• _PROBLEM DETAILS_
Pull every line holding the word "click" from the data below and copy it.

Data excerpts:

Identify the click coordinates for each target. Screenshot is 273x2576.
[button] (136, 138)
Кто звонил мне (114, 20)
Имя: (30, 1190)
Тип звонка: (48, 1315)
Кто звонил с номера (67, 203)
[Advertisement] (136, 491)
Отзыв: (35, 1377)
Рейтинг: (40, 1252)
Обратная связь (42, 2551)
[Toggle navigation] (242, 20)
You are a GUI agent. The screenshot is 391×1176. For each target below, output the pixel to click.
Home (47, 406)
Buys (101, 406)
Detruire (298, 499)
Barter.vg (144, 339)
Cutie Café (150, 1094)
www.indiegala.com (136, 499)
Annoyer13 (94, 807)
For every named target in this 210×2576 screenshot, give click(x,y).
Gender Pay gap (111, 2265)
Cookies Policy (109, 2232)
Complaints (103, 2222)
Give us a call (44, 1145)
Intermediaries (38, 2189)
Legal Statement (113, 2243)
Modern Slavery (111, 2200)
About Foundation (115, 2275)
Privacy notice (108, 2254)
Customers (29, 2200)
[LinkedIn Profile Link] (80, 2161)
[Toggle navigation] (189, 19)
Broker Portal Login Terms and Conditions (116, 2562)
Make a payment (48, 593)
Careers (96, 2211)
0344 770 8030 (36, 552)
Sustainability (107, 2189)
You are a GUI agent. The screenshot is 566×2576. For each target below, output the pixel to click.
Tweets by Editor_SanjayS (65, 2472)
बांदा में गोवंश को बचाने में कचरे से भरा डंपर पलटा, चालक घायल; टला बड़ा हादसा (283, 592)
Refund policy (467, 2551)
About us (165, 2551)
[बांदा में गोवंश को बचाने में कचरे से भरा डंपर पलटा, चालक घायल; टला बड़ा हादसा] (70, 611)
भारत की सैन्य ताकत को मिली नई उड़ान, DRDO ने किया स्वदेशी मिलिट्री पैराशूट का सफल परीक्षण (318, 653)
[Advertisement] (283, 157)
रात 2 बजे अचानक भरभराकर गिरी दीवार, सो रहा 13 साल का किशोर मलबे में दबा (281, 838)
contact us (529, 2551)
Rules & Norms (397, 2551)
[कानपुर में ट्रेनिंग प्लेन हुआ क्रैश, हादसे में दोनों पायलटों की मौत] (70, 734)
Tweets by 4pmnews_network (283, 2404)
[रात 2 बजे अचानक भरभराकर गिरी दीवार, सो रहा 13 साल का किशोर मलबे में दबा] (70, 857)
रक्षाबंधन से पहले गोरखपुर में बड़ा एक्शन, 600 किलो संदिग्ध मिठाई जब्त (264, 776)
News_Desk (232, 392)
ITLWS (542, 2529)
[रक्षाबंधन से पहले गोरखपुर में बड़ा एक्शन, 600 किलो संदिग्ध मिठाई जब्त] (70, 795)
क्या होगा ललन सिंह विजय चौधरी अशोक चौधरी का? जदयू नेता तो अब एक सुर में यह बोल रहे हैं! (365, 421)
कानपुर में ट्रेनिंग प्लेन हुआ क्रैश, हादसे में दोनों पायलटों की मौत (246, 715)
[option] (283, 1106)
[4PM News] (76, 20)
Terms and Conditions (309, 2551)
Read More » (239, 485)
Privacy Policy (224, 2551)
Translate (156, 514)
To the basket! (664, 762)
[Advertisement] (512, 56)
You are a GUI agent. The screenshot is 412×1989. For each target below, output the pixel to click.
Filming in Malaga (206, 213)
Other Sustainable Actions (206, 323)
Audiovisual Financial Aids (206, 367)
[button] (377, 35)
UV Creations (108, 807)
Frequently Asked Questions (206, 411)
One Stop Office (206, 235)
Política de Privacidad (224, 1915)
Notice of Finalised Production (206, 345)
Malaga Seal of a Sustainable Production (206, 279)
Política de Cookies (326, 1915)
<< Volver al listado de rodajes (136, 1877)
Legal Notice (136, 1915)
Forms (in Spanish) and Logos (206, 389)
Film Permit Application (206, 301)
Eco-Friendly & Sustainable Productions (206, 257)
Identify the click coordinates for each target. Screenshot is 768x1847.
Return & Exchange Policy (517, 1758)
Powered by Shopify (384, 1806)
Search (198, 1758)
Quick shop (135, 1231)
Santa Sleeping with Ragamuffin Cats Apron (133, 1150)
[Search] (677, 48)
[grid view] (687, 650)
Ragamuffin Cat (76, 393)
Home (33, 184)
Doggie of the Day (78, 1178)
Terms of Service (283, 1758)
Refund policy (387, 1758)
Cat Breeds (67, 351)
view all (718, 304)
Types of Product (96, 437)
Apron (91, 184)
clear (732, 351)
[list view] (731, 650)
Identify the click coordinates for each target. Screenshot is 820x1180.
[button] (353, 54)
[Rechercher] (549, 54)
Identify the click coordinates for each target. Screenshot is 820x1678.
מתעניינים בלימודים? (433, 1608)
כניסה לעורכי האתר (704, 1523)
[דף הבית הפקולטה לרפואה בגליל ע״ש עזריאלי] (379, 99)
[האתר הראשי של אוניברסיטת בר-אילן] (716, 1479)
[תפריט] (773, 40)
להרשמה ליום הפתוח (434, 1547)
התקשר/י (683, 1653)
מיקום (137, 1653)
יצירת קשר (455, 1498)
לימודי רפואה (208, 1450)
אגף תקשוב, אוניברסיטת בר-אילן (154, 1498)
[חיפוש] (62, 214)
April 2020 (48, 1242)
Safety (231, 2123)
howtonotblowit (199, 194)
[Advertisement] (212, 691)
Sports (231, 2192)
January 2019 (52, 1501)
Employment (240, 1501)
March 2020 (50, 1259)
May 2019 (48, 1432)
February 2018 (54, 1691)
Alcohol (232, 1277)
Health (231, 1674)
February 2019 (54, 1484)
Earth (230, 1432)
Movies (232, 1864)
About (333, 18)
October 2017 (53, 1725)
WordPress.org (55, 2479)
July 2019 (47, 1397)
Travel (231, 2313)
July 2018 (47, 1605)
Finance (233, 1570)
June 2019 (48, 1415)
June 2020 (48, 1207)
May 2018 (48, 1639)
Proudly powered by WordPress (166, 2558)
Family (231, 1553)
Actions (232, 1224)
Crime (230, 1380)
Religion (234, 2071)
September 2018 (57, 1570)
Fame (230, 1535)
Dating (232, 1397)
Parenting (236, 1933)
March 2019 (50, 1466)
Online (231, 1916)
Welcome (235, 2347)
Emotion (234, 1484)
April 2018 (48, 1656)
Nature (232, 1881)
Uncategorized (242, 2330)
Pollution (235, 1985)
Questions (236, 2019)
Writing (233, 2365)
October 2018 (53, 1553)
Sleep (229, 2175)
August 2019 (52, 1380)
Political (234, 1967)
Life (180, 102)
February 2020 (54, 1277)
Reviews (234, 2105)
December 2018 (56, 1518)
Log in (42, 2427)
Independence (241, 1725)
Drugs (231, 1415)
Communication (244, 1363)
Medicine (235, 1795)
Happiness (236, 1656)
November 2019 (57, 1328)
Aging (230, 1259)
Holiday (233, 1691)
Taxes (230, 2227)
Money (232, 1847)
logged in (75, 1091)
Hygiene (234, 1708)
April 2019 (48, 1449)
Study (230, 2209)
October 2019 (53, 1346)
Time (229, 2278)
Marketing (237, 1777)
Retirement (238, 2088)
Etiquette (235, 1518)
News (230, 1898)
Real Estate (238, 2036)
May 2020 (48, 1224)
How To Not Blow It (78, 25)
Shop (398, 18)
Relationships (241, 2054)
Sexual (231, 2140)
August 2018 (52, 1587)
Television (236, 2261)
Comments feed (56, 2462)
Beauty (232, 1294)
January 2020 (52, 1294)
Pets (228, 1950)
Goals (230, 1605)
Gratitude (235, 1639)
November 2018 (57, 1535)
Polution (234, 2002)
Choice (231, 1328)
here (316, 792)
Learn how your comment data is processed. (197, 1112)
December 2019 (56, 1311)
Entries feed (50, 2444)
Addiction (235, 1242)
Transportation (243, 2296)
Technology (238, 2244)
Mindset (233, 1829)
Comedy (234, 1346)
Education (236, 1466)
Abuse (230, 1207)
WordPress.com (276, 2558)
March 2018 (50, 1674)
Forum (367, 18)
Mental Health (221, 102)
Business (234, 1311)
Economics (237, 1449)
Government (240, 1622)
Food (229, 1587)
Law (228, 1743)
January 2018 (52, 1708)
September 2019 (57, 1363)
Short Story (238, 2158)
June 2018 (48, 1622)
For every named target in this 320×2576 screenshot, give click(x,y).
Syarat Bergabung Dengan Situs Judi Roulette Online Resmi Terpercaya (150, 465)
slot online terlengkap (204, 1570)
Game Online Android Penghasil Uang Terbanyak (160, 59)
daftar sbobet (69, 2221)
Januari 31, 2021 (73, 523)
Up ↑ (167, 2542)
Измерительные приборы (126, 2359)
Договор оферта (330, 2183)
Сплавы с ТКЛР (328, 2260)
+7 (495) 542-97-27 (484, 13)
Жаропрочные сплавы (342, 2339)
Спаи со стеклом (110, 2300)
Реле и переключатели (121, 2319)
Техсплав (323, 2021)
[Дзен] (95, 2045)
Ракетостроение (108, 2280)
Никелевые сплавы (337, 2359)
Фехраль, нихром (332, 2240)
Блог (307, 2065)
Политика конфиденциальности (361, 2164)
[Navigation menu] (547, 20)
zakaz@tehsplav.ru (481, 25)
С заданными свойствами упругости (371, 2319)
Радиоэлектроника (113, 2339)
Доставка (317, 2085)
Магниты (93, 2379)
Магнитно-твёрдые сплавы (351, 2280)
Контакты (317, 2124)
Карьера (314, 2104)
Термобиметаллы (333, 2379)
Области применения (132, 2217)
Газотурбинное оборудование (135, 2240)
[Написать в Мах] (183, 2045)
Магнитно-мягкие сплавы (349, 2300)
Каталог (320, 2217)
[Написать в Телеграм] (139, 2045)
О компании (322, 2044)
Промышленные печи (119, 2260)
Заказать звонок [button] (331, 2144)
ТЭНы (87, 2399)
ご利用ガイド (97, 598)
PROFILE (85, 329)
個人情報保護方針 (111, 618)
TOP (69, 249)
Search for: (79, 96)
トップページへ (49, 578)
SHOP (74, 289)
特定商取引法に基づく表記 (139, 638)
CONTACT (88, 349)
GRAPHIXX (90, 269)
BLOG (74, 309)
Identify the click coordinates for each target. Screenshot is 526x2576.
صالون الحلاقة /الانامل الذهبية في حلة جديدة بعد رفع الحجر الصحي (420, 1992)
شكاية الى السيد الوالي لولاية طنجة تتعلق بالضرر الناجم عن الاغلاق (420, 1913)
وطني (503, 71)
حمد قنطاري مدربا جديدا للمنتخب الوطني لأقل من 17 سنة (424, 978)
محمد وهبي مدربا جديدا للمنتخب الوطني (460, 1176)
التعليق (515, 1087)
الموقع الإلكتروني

• _ANSWER SECTION_
Identify the click coordinates for each target. Screenshot is 273x2576.
You are a GUI agent. The screenshot is 391×1176. For each target below, output the pixel to click.
For every named target in this 210×2576 screenshot, give click(x,y).
You are a GUI agent. The screenshot is 566×2576. For each target below, output the pixel to click.
You are a GUI agent. The screenshot is 412×1989. For each target below, output the pixel to click.
Identify the click coordinates for each target. Screenshot is 768x1847.
Identify the click coordinates for each target. Screenshot is 820x1180.
Identify the click coordinates for each target. Screenshot is 820x1678.
For every named target in this 320×2576 screenshot, give click(x,y).
Identify the click coordinates for each target. Screenshot is 526x2576.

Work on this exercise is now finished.